SET TASK — Copy the material below, swapping each "Open" for "Expand" and changing nothing else. Leave out the pictures.

-------- DATASET ENTRIES --------

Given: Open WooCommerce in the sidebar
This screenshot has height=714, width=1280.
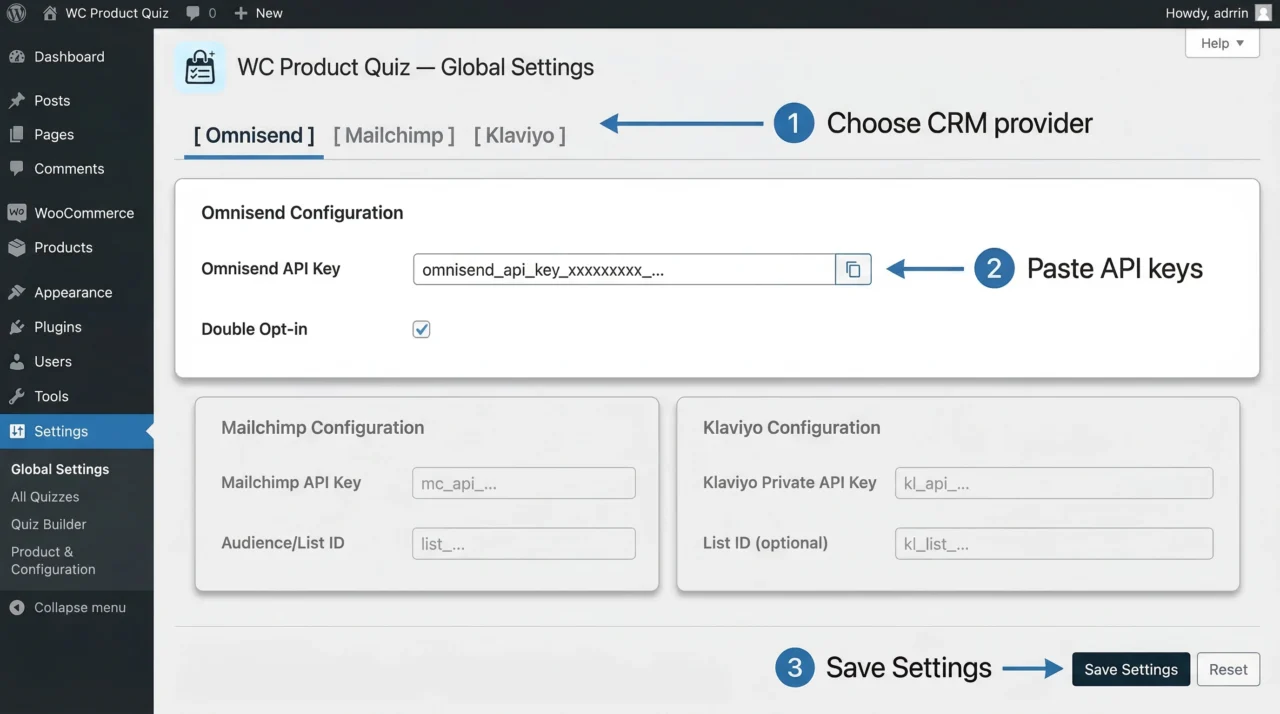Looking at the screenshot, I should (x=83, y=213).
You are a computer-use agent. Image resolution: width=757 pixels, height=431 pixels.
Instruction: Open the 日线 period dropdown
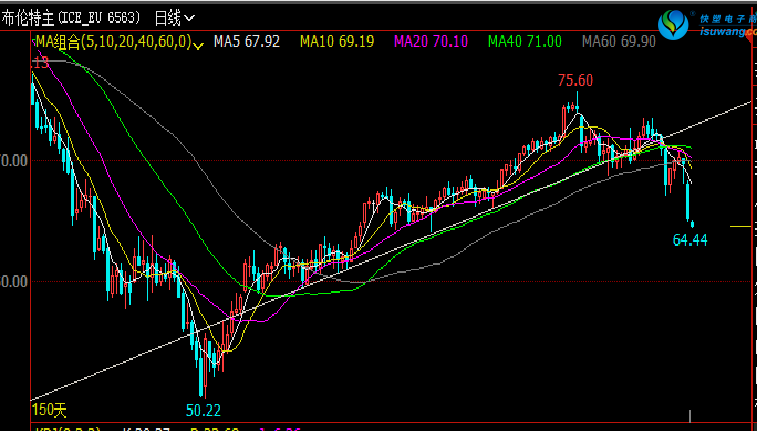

--------

SOLUTION FOR THIS PROBLEM —
Given: Expand WooCommerce in the sidebar
This screenshot has height=714, width=1280.
Looking at the screenshot, I should (x=83, y=213).
You are a computer-use agent. Image resolution: width=757 pixels, height=431 pixels.
Instruction: Expand the 日线 period dropdown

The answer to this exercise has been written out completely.